TASK TO CARRY OUT:
Copy the entries below, substituting "column heading" for each occurrence of "column header" and keeping everything else the same.

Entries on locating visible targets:
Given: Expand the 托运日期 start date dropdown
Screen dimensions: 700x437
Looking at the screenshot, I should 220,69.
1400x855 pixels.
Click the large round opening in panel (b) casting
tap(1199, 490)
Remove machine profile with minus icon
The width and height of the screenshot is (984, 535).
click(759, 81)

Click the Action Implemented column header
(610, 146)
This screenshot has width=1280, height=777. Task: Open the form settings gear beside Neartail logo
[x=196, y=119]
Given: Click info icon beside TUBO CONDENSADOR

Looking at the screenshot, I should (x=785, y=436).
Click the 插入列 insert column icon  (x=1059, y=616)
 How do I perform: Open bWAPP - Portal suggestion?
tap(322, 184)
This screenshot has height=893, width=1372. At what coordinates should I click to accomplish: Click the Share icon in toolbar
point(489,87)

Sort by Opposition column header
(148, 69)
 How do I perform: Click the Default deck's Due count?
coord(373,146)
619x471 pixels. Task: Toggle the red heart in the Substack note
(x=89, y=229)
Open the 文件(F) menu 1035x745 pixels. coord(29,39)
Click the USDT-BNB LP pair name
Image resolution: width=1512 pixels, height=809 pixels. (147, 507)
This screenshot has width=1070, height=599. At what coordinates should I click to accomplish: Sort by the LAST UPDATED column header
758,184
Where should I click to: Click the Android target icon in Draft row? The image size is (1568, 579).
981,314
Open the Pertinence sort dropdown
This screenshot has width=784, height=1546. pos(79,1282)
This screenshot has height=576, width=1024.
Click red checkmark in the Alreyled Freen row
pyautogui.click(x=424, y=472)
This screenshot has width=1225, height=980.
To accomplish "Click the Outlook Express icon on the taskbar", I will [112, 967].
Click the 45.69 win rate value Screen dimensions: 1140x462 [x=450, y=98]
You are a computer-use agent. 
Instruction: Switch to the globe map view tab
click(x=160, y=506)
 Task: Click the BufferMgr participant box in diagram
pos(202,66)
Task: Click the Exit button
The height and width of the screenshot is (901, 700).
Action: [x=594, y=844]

THE REPLY:
Given: Expand the 托运日期 start date dropdown
Screen dimensions: 700x437
Looking at the screenshot, I should 220,69.
1400x855 pixels.
Click the large round opening in panel (b) casting
tap(1199, 490)
Remove machine profile with minus icon
The width and height of the screenshot is (984, 535).
click(759, 81)

Click the Action Implemented column heading
(610, 146)
This screenshot has width=1280, height=777. Task: Open the form settings gear beside Neartail logo
[x=196, y=119]
Given: Click info icon beside TUBO CONDENSADOR

Looking at the screenshot, I should (x=785, y=436).
Click the 插入列 insert column icon  (x=1059, y=616)
 How do I perform: Open bWAPP - Portal suggestion?
tap(322, 184)
This screenshot has height=893, width=1372. At what coordinates should I click to accomplish: Click the Share icon in toolbar
point(489,87)

Sort by Opposition column heading
(148, 69)
 How do I perform: Click the Default deck's Due count?
coord(373,146)
619x471 pixels. Task: Toggle the red heart in the Substack note
(x=89, y=229)
Open the 文件(F) menu 1035x745 pixels. coord(29,39)
Click the USDT-BNB LP pair name
Image resolution: width=1512 pixels, height=809 pixels. (147, 507)
This screenshot has width=1070, height=599. At what coordinates should I click to accomplish: Sort by the LAST UPDATED column heading
758,184
Where should I click to: Click the Android target icon in Draft row? The image size is (1568, 579).
981,314
Open the Pertinence sort dropdown
This screenshot has width=784, height=1546. pos(79,1282)
This screenshot has height=576, width=1024.
Click red checkmark in the Alreyled Freen row
pyautogui.click(x=424, y=472)
This screenshot has width=1225, height=980.
To accomplish "Click the Outlook Express icon on the taskbar", I will [112, 967].
Click the 45.69 win rate value Screen dimensions: 1140x462 [x=450, y=98]
You are a computer-use agent. 
Instruction: Switch to the globe map view tab
click(x=160, y=506)
 Task: Click the BufferMgr participant box in diagram
pos(202,66)
Task: Click the Exit button
The height and width of the screenshot is (901, 700).
Action: [x=594, y=844]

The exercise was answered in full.